Pedicle screw is currently the most widely used internal fixation technique, which can provide good fusion and multi-plane correction strength within a limited distance22。Luo5 et al. used Meta-analysis to study the application of pedicle screw system for correction surgery, the total complication rate was 6.46%, and the reoperation rate was 1.97%. The correction was good on coronal plane, and the improvement of Cobb angle was also significantly better than that of mixed internal fixed technique. Pedicle screw misplacement is one of the most common complications in correction surgery, and might cause vascular or neurological injure, pedicle fracture, internal fixation failure and postoperative pain and so on3,21. Freehand is a reliable technique with a low misplacement rate from 0.4–27%3,6,7,23, and a low screw-related complication rate(0-1.7%)24. Freehand has advantages of shorter operation time, less blood loss, lower radiation dose and lower economic burden22,25−27, and also has disadvantages such as long learning curve and higher requirements for experience. In this study, 52 patients were treated with freehand, and a total of 888 screws were placed. The average preoperative Cobb angle of the patients was 52.0°±15.7° (21°-103°), and the screw placement satisfaction rate reached 88.5%. No screw-related complications occurred. The overall screw placement in this trial was satisfied.
For patients with idiopathic scoliosis, pedicle dysplasia is the main factor that increases the difficulty of screw placement. Akazawa28 et al. reported that when the pedicle cortex channel was smaller than 1mm, the misplacement rate is high as 31.5%. As for abnormal pedicle, the probability of misplacement of screws with bare hands is 3 times that of normal pedicles.9。Huang2 et al. analyzed 87 patients with idiopathic scoliosis, rate of abnormal pedicles was as high as 65% among 2958 screws. Most of severely abnormal pedicles were located from T2-T10. The independent risk factors for abnormal pedicles included female patients, upper thoracic pedicles, Cobb angle of main curve greater than 70° and concave side pedicles, etc. Lee29et al. studied 182 patients and got a conclusion that the diameter of pedicle gradually decreased from T1 to T4. Gao30et al. studied 60 females(2718 screws) with Lenke type 1 idiopathic scoliosis, and found that TD of concave pedicle was smaller than that of the convex side and the rate of deformity was higher. TD near apical area had the largest variation. Davis1et al found that diameter and height of pedicles near apical area and on concave side were smaller than that of convex side, which causes low accuracy of screw placement, after studied 22 patients. Liljenqvist31 et al. also got an similar conclusion and found that the LC of T5 is the smallest.

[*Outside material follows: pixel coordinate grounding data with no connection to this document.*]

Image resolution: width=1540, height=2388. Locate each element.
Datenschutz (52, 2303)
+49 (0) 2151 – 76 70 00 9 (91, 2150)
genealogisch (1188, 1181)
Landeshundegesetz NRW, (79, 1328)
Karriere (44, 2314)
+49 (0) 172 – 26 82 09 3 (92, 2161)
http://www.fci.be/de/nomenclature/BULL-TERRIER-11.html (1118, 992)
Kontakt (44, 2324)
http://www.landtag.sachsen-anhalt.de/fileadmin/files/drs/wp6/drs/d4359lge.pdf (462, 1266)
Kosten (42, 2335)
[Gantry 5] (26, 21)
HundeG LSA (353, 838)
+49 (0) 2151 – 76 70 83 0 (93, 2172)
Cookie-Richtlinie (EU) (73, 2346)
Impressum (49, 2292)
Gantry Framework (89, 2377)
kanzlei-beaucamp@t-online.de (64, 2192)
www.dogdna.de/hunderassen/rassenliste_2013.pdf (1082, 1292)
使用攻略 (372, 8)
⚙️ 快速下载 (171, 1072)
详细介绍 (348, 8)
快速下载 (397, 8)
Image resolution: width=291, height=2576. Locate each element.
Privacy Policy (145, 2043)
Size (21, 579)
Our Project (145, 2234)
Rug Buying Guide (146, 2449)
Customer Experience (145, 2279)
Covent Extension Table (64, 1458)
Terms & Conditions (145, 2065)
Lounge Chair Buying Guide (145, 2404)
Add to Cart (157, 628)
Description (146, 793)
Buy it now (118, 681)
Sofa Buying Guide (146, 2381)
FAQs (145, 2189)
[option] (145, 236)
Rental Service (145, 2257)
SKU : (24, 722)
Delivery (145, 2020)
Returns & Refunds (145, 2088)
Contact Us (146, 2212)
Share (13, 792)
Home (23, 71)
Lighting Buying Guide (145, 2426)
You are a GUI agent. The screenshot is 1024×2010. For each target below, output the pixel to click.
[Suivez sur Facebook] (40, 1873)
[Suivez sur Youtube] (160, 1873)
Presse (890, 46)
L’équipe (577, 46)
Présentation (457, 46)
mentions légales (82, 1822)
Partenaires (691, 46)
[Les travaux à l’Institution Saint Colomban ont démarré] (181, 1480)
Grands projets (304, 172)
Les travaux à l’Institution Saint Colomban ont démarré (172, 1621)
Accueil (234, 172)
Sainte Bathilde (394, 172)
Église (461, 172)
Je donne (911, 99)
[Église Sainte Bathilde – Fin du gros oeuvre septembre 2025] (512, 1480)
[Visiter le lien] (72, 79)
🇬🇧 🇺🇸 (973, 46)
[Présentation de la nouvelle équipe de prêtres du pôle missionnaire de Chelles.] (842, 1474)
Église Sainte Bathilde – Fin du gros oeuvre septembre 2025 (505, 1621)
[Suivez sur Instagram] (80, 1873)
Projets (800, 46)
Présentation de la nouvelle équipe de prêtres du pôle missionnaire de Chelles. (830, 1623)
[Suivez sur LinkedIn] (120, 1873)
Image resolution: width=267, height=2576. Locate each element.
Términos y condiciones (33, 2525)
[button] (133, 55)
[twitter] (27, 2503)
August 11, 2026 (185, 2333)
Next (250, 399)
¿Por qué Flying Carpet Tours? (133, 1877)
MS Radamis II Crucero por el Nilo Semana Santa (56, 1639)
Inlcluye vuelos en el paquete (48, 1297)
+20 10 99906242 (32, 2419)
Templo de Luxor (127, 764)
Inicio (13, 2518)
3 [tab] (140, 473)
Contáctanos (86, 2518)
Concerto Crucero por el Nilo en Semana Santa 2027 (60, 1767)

At present, the morphological study of pedicle is mostly based on Sarwahi’s standard9: Type A, cancellous bone channel diameter > 4mm; Type B, cancellous bone channel diameter is 2-4mm; Type C, cancellous bone channel diameter < 2mm but cortical channel diameter > 2mm; Type D, cortical channel diameter < 2mm. Type B, C, and D pedicles are abnormal. Although this standard can evaluate the degree of pedicle deformity, there is no proof for its guiding role in clinical practice. In our study, we brought parameters as RA, HA, SA and LC except TD, SD in order to describe the spatial attributes of pedicles more specifically. The parameters were measured via CT, because the actual pedicle parameters has a good correlation with parameters measured on CT31,32。Sarwahi9et al. distinguished cortical channel and cancellous channel. However, we determined the midpoint of the cortical bone to measure TD and SD, which simplified the measurement steps and reduce error from multiple measurements and the limitation of pixels.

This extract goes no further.